Extract to read —
************

April 21, 2009 at 6:44 am
I have a view that selects data from several tables and also contains two columns that are sub queries of two additional tables. The sub queries are expensive for performance. When I select from the view but do not select the sub query columns it appears that the subqueries are executed due to the execution time, which is what I expected. However, when I compare the execution plans for selecting from the base tables and selecting from the view (minus the sub query columns) the execution plans are identical and do not show the sub query execution. However the run time for selecting from the view would suggest that the sub queries are being executed even though they do not show up in the execution plan.
My questions are:
Are sub queries in views always executed even if their respective columns are not selected?
If so, why does the sub query execution not show up in the execution plan for the query?
Are their any ways to turn off executing the sub query in a view if it is not selected?

************

What you will do — Reproduce the passage of the forum post on view subqueries starting at "April 21, 2009" and ending at "are not selected?".

Data extract —

************

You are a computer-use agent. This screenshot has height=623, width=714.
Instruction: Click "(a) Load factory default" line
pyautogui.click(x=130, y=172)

************

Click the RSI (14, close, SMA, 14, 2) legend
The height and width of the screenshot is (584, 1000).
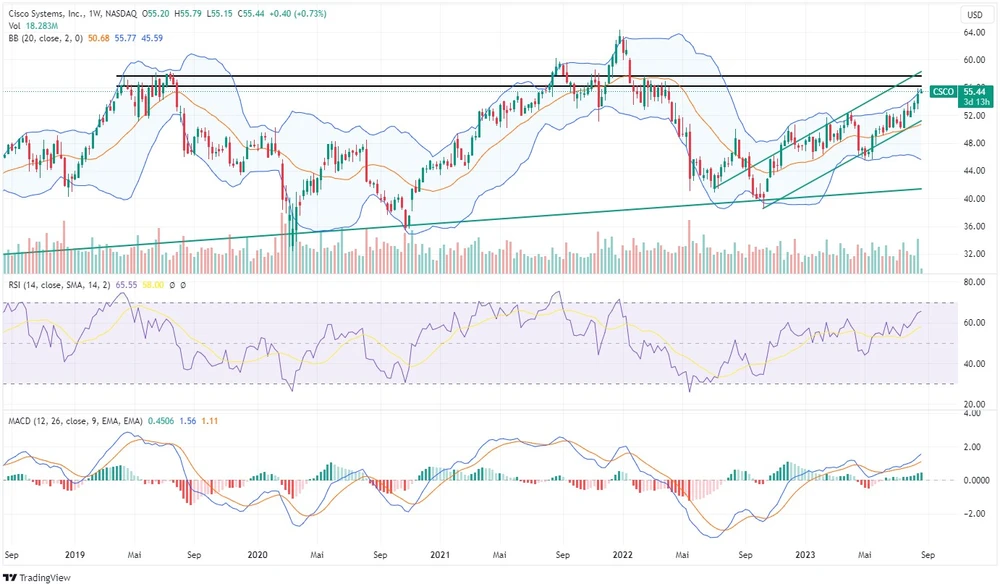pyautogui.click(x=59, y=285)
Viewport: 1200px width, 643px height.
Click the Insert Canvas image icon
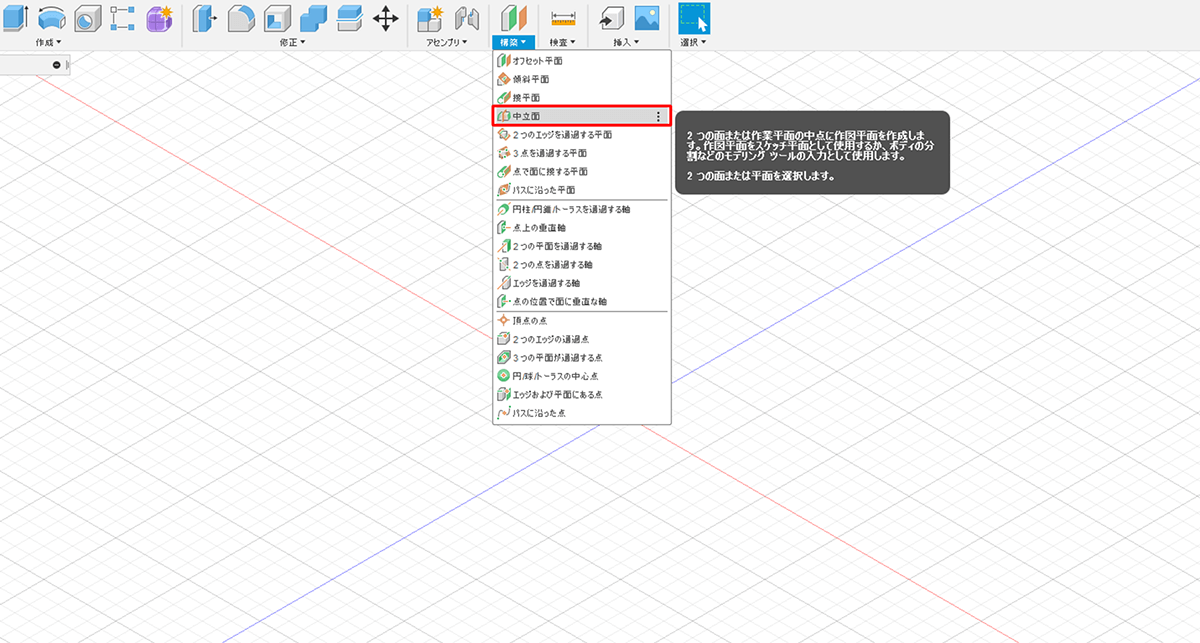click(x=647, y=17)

************

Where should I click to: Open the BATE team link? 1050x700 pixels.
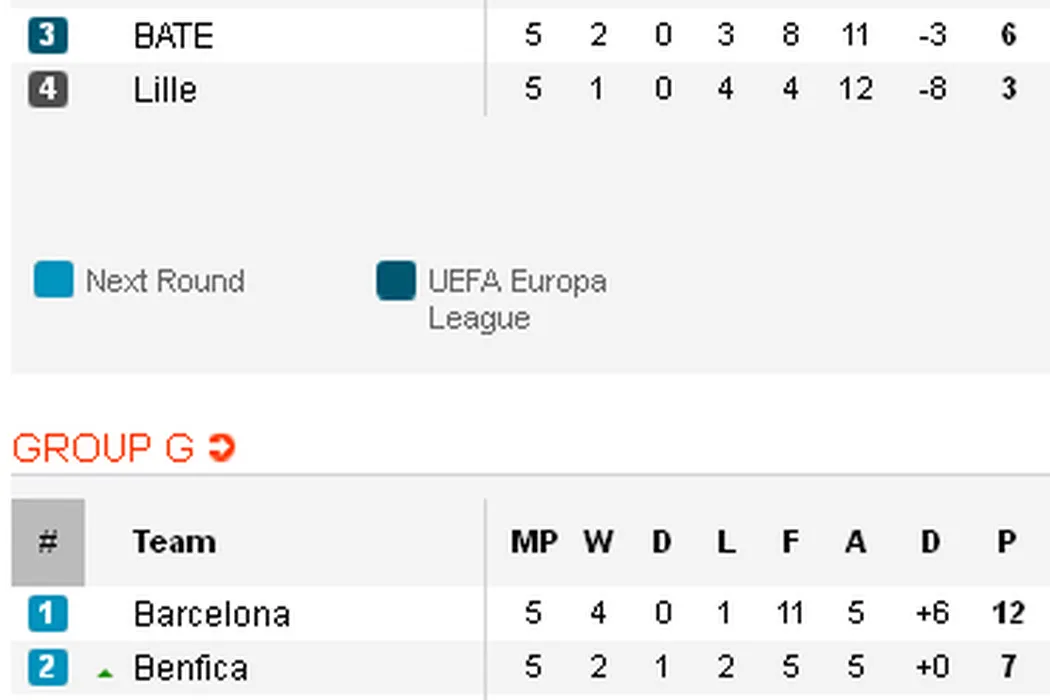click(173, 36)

************

Completed exercise —
April 21, 2009 at 6:44 am
I have a view that selects data from several tables and also contains two columns that are sub queries of two additional tables. The sub queries are expensive for performance. When I select from the view but do not select the sub query columns it appears that the subqueries are executed due to the execution time, which is what I expected. However, when I compare the execution plans for selecting from the base tables and selecting from the view (minus the sub query columns) the execution plans are identical and do not show the sub query execution. However the run time for selecting from the view would suggest that the sub queries are being executed even though they do not show up in the execution plan.
My questions are:
Are sub queries in views always executed even if their respective columns are not selected?